Musk has committed to putting up $33.5 billion (approximately Rs. 2,55,560 crore) to finance the transaction, which will include $21 billion (approximately Rs. 1,60,200 crore) in equity and $12.5 billion (approximately Rs. 95,360 crore) in margin loans against some of his Tesla shares. He is the CEO of the electric vehicle manufacturer Tesla.
Musk, the world’s richest person according to Forbes, presented Twitter’s board of directors with a “best and final” cash offer of $43 billion (roughly Rs. Rs. 3,27,880 crore) on April 14, saying the social media company needs to be taken private in order to grow and become a platform for free speech.
However, Twitter did not respond to his offer and instead used a “poison pill” to thwart him. According to the filing on Thursday, Musk is also considering making a tender offer to buy all of the company’s stock from shareholders but has not decided whether to do so.
Musk, Twitter’s second-largest shareholder with a 9.1 percent stake, has stated that he could make significant changes at the microblogging company, where he has a fan base of more than 80 million users.
Twitter shares rose less than 1% on news of the funding, indicating that the market remains sceptical of the deal.
Following a strong quarterly report, Tesla shares rose more than 3%, and the value of Musk’s 172.6 million Tesla shares increased by more than $5 billion (roughly Rs. 38,145 crore). He qualified for compensation in the form of stock options worth approximately $24 billion (roughly Rs. 1,83,080 crore) on Wednesday after Tesla met profit and revenue targets.
It is unknown whether Musk will sell Tesla stock to cover the $21 billion (approximately Rs. 160,200 crores) equity financing. According to a margin loan commitment letter, Musk “may sell, dispose of, or transfer” unpledged Tesla stock at any time.
According to the filing, banks, including Morgan Stanley, have agreed to provide another $13 billion (roughly Rs. 99,170 crore) in debt secured against Twitter.
Musk’s proposal was acknowledged by a Twitter spokesperson.
“As previously announced and directly communicated to Mr. Musk, the board is committed to conducting a careful, comprehensive, and deliberate review to determine the course of action that it believes is in the best interests of the company and all Twitter stockholders,” said a Twitter representative in a statement.
According to Ryan Jacob, chief investment officer at Jacob Asset Management, which owns Twitter stock, Musk’s latest filing will force Twitter’s board to respond.
“They needed to think about the seriousness of the offer, and this filing may do that,” he said. “It’ll be difficult for them to ignore it.”
The funding would likely “put pressure on Twitter’s board to either find a White Knight, which is unlikely or negotiate with Musk to obtain a higher value and remove the poison pill,” according to Josh White, assistant professor of finance at Vanderbilt University and a former financial economist for the Securities and Exchange Commission.

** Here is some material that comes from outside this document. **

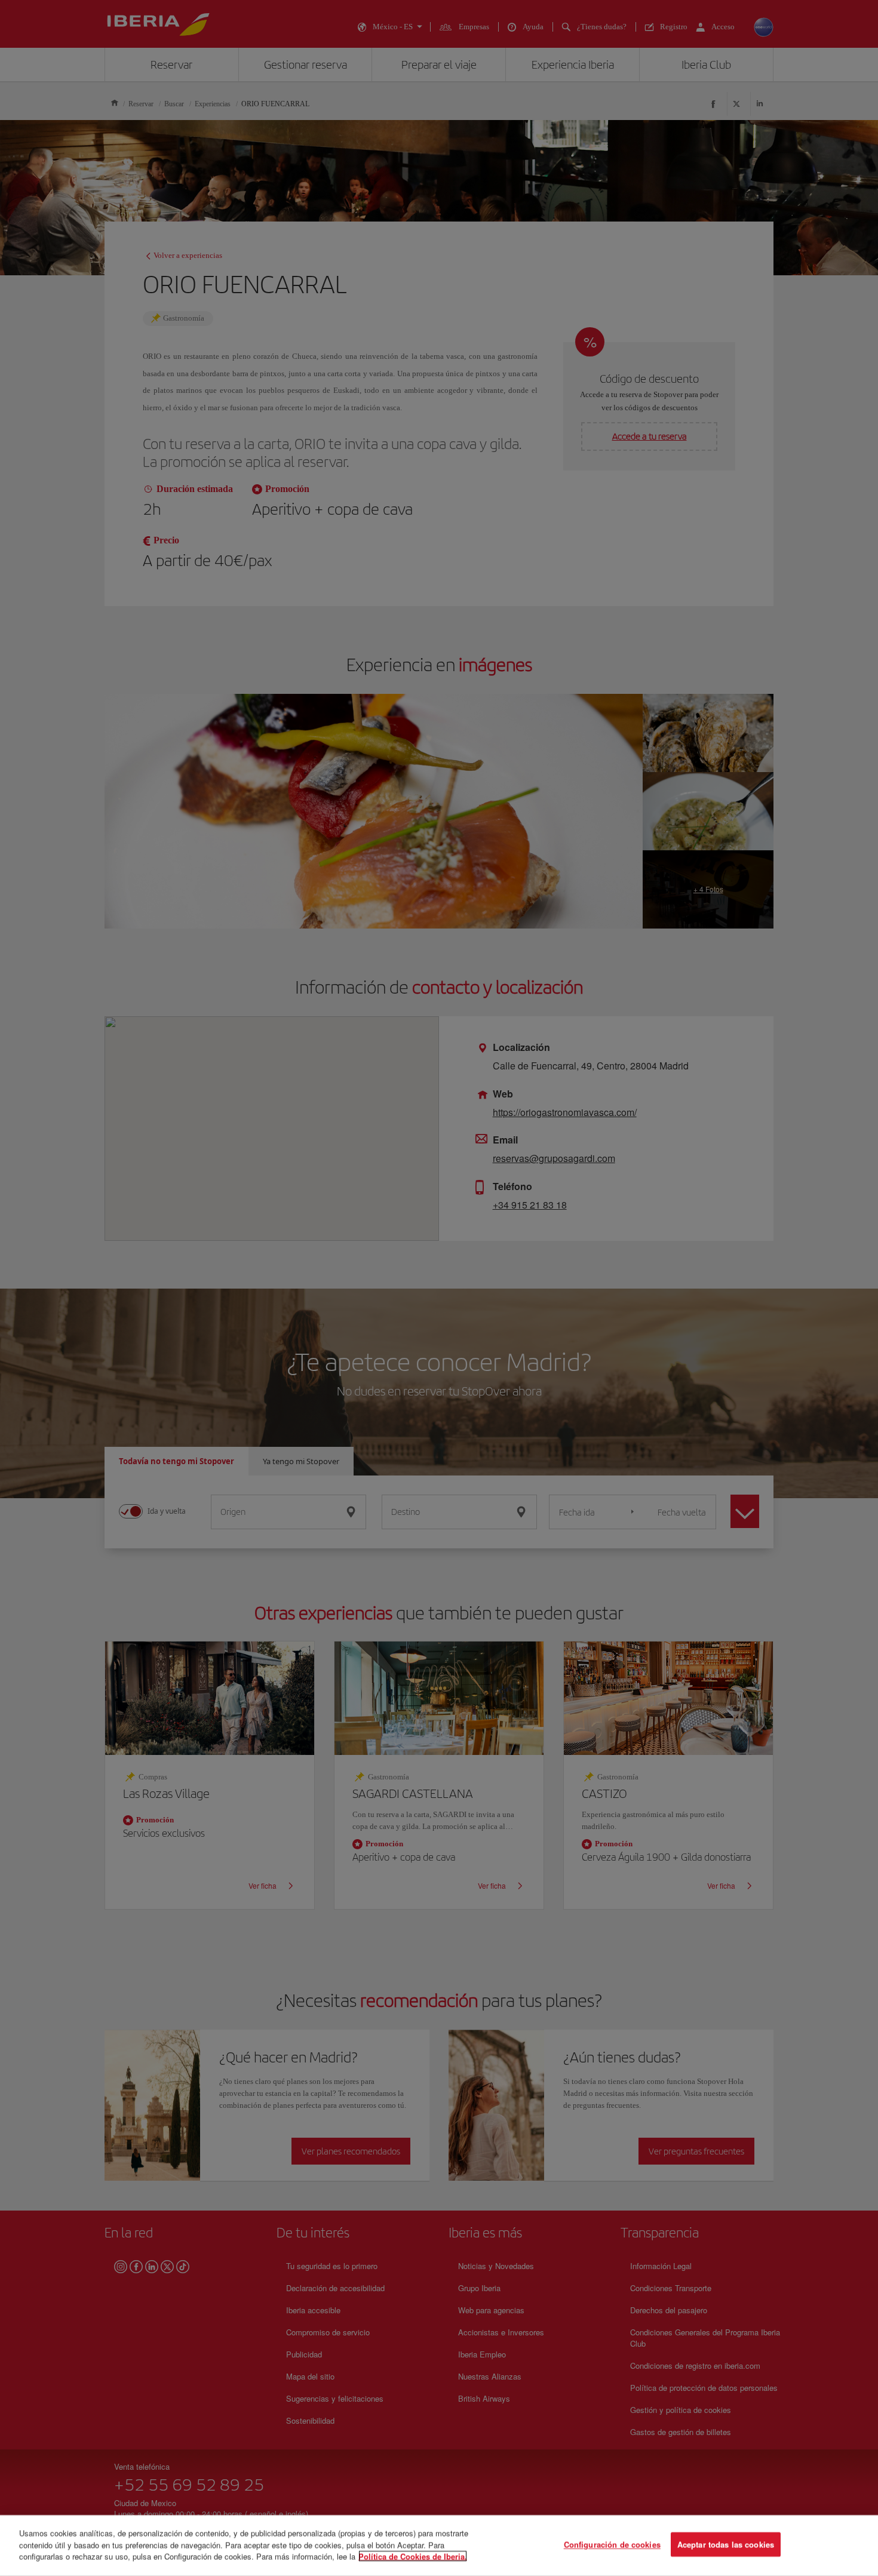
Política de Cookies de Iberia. (412, 2556)
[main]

According to people familiar with the situation, Musk’s offer has piqued the interest of private equity firms in participating in a deal for Twitter.
Apollo Global Management Inc is looking into ways to provide financing for any deal and is willing to collaborate with Musk or any other bidder, while Thoma Bravo has informed Twitter that it is considering putting together a bid.
According to the New York Post, Thoma Bravo is in talks with Musk about a joint venture. Thoma Bravo did not respond to a comment request.
Musk has made a number of announcements on the platform, some of which have gotten him into trouble with US regulators.
Musk tweeted in 2018 that he had “funding secured” to take Tesla private for $420 (roughly Rs. 32,040) per share, a move that resulted in millions of dollars in fines and his forced resignation as chairman of the car company to settle claims from the US Securities and Exchange Commission that he defrauded investors.